### Directive
Output the lines of the records from the line with "Click the paperclip attachments icon" up to and including the line with "Open Abrami Precision" as a JSON list of strings, one string per line, skipping blank lines.

>> start

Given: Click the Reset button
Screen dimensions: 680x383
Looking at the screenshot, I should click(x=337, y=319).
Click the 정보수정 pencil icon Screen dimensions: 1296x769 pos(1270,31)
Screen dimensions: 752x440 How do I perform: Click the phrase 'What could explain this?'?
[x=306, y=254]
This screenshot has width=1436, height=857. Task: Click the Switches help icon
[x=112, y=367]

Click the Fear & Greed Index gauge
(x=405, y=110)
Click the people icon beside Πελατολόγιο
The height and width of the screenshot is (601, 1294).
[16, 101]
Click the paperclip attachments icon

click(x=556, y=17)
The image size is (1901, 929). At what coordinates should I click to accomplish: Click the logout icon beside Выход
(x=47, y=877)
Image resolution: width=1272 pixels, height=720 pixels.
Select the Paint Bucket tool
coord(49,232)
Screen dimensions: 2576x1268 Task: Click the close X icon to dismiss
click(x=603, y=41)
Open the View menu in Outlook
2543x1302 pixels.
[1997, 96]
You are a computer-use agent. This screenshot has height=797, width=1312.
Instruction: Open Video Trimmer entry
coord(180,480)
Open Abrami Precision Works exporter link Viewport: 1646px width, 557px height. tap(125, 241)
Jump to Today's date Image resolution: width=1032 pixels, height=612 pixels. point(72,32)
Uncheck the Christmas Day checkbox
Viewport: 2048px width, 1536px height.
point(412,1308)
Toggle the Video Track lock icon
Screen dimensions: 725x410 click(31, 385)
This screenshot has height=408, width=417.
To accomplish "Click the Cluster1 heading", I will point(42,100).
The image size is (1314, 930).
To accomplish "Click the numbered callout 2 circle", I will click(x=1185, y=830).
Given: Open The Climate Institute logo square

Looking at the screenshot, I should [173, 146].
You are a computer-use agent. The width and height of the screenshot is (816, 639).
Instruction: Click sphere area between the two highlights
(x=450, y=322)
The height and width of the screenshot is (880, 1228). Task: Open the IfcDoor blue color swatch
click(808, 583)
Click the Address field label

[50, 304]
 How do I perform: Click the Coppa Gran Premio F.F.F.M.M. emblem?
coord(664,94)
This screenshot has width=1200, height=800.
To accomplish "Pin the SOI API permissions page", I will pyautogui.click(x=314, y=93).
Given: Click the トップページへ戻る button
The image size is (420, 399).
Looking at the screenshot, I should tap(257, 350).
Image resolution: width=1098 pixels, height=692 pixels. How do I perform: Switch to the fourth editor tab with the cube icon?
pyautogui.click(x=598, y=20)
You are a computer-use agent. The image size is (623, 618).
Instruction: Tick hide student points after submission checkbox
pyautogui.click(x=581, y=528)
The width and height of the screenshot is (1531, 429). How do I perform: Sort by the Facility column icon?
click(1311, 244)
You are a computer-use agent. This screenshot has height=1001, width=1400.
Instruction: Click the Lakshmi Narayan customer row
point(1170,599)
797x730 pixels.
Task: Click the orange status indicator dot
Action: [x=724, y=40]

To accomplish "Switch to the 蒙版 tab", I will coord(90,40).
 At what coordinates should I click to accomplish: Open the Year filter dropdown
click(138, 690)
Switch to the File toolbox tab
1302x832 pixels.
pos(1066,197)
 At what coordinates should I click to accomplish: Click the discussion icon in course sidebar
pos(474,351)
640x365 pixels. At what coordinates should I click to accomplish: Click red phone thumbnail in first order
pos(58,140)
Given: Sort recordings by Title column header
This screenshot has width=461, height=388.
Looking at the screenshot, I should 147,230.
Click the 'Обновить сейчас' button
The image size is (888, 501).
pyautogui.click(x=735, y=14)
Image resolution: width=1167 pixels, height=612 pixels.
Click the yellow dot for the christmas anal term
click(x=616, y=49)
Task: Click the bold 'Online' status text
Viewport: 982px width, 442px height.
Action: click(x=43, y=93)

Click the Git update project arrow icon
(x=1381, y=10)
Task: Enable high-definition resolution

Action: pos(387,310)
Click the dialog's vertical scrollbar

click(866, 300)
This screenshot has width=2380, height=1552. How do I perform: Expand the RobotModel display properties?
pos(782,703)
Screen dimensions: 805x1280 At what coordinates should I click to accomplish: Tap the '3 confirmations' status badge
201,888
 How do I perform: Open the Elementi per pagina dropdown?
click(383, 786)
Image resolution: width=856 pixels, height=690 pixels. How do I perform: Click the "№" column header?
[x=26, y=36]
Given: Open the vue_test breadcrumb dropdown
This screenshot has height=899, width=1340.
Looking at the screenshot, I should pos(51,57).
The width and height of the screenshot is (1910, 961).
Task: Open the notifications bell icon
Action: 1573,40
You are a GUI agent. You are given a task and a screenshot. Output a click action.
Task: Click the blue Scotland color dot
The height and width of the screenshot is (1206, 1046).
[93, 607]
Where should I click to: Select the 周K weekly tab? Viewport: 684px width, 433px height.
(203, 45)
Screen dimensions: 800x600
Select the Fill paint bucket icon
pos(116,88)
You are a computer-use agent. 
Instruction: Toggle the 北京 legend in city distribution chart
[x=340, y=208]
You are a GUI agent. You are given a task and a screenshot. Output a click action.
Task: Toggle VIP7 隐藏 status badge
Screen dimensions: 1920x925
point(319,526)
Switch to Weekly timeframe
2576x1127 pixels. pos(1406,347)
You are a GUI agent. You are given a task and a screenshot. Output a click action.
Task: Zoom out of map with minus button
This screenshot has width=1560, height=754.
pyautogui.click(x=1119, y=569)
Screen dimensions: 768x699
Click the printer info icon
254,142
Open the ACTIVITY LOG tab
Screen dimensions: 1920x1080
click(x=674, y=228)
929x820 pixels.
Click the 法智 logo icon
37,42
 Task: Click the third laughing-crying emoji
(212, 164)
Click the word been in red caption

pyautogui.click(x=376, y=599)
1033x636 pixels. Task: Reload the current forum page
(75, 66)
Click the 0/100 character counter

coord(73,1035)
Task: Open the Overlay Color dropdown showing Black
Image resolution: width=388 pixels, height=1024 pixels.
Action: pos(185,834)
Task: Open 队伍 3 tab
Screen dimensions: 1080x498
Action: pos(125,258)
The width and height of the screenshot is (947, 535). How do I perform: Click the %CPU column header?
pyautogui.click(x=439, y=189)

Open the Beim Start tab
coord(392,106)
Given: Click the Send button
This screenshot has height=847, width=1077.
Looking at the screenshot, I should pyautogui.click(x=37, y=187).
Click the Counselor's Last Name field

>> end

### Answer to the problem
[
  "Click the paperclip attachments icon",
  "click(x=556, y=17)",
  "The image size is (1901, 929). At what coordinates should I click to accomplish: Click the logout icon beside Выход",
  "(x=47, y=877)",
  "Image resolution: width=1272 pixels, height=720 pixels.",
  "Select the Paint Bucket tool",
  "coord(49,232)",
  "Screen dimensions: 2576x1268 Task: Click the close X icon to dismiss",
  "click(x=603, y=41)",
  "Open the View menu in Outlook",
  "2543x1302 pixels.",
  "[1997, 96]",
  "You are a computer-use agent. This screenshot has height=797, width=1312.",
  "Instruction: Open Video Trimmer entry",
  "coord(180,480)",
  "Open Abrami Precision Works exporter link Viewport: 1646px width, 557px height. tap(125, 241)"
]